**Directions**
1/ Summarize the life expectancy analysis below in two sentences.
2/ Write the next part of the life expectancy analysis that appears below, starting after its final sentence.

**Text block**
★ ★ ★

1 Introduction to the data

The analysis of impact of average annual income on life expectancy as seen globally in 2015, the single data of merged longitudinal and categorical (named LifeExp_Clean) data that was cleaned as part of “The Race to Immortality: An analysis of variables impacting average life expectancy” will be utilized. This overall merged data frame includes the following information for each country:

  • Average Life Expectancy
  • Average Annual Income
  • Annual Country Population Data
  • Country Region Data
life.raw <- read.xlsx("https://nlepera.github.io/sta553/w05_ggplot/LifeExp_Clean.xlsx")
str(life.raw)
'data.frame':   37590 obs. of  6 variables:
 $ Country   : chr  "Afghanistan" "Albania" "Algeria" "Angola" ...
 $ Year      : chr  "X1800" "X1800" "X1800" "X1800" ...
 $ Life_Exp  : num  28.2 35.4 28.8 27 33.5 33.2 34 34 34.4 29.2 ...
 $ Income    : num  603 667 715 618 757 1510 514 814 1850 775 ...
 $ Population: num  3280000 410000 2500000 1570000 37000 534000 413000 351000 3210000 880000 ...
 $ Continent : chr  "Asia" "Europe" "Africa" "Africa" ...
DT::datatable(life.raw, fillContainer = FALSE, options = list(pageLength = 10))




2 Pruning the Data for Visualization Purposes

In order to properly visualize data of this scale a subset for the year 2015 was taken (named data2015)

data2015 <- filter(life.raw, Year == "X2015")
str(data2015)
'data.frame':   174 obs. of  6 variables:
 $ Country   : chr  "Afghanistan" "Albania" "Algeria" "Andorra" ...
 $ Year      : chr  "X2015" "X2015" "X2015" "X2015" ...
 $ Life_Exp  : num  57.9 77.6 77.3 82.5 64 77.2 76.5 75.4 82.6 81.4 ...
 $ Income    : num  1750 11000 13700 46600 6230 20100 19100 8180 43800 44100 ...
 $ Population: num  33700000 2920000 39900000 78000 27900000 99900 43400000 2920000 23800000 8680000 ...
 $ Continent : chr  "Asia" "Europe" "Africa" "Europe" ...
DT::datatable(data2015, fillContainer = FALSE, options = list(pageLength = 10))




3 Plotting the Data

3.1 2015 Data

The Prepared and Pruned data as found in data2015 is plotted below. Due to the presence of 174 countries, color coding is on the continent level to allow for ease of visibility and differentiation.

★ ★ ★

**Supplied information**
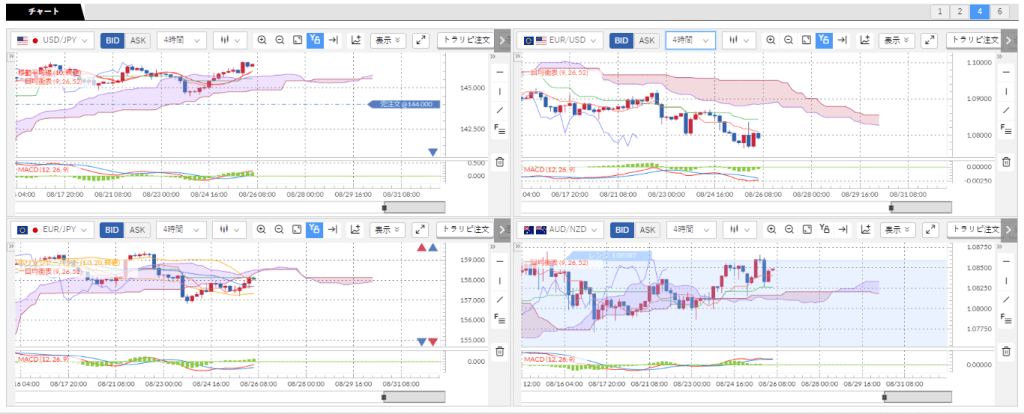
Task: Reset zoom on the USD/JPY chart
Action: 298,40
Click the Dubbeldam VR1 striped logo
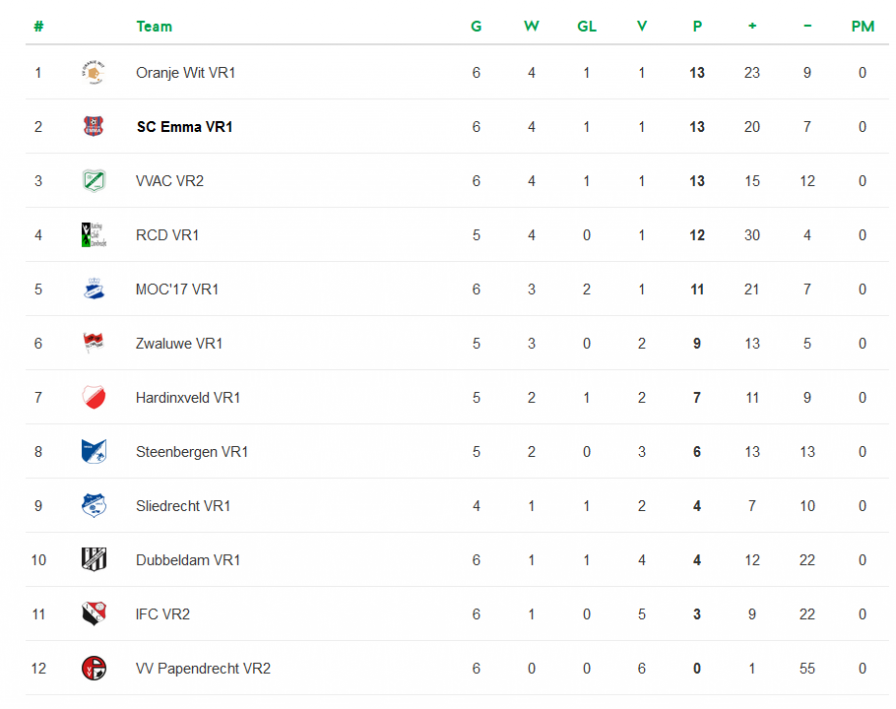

★ ★ ★

**Answers for the tasks**
1/ The analysis uses LifeExp_Clean, a merged and cleaned data frame that lists each country's average life expectancy, average annual income, annual population, and region, to examine how average annual income affected life expectancy globally in 2015. To visualize data of this scale (37,590 observations), a subset for 2015 covering 174 countries was taken and plotted, with colors assigned by continent so the points are easy to tell apart.

2/
plot_ly(
    data = data2015,
    x = ~Income,  
    y = ~Life_Exp,
    size = ~Population,
    color = ~factor(Continent),
    colors = c('#332288','#117733', '#0072B2', '#D55E00', '#882255'),
    text = ~paste("Continent: ", Continent,
                   "<br>Country: ", Country,
                   "<br>Population: ", Population), 
     hovertemplate = paste('<i><b>Life Expectancy<b></i>: %{y}',
                           '<br><b>Income</b>:  %{x}',
                           '<br><b>%{text}</b>'),
     alpha  = 0.8,
    marker = list(line=(list(color = "black"))),
     type = "scatter") %>% 
     layout(
      title = list(text="Impact of Income on Global Life Expectancy as Seen in 2015 <br> Controlled for both region (Continent) and population size (Population)", y = 1.2),
      xaxis = list(
        title = "Average Annual Income ($/year)",
        linecolor = "black"
      ),
      yaxis = list(
        title = "Average Life Expectancy (years)"
      ),
      legend = list(title = list(text="Continent"), y= 0.8, x = 1),
   annotations = list(  
                     x = 0.8,
                     y = 0.2, 
                  font = list(size = 12, color = "darkred"),   
                  text = "The point size is proportional to the country population size",   
                  xref = "paper",    
                  yref = "paper", 
               xanchor = "center", 
               yanchor = "bottom", 
             showarrow = FALSE))

The 2015 data shows similar trends as was seen in the 2000 data, with a positive correlation between average annual income and average life expectancy across all continents. Continents with a greater range of average incomes per person demonstrate a greater positive correlation between income and life expectancy.Population size is more difficult to observe with the above plot, but there appears to be a minor negative correlation for the Asia continent between both population size and life expectancy as well as population size and income per person. This correlation is identified by the clustering of larger sized points closer towards the bottom left of the plot (lower values for both income and life expectancy)

3.2 All Data over Time

plot_ly(
    data = life.raw,
    x = ~Income,  
    y = ~Life_Exp,
    size = ~Population,
    color = ~factor(Continent),
    colors = c('#332288','#117733', '#0072B2', '#D55E00', '#882255'),
    frame = ~Year,
    text = ~paste("Continent: ", Continent,
                   "<br>Country: ", Country,
                   "<br>Population: ", Population), 
     hovertemplate = paste('<i><b>Life Expectancy<b></i>: %{y}',
                           '<br><b>Income</b>:  %{x}',
                           '<br><b>%{text}</b>'),
     alpha  = 0.8,
    marker = list(line=(list(color = "black"))),
     type = "scatter") %>% 
     layout(
      title = list(text="Impact of Income on Global Life Expectancy for All Years <br> Controlled for both region (Continent) and population size (Population)", y = 1.2),
      xaxis = list(
        title = "Average Annual Income ($/year)"
      ),
      yaxis = list(
        title = "Average Life Expectancy (years)"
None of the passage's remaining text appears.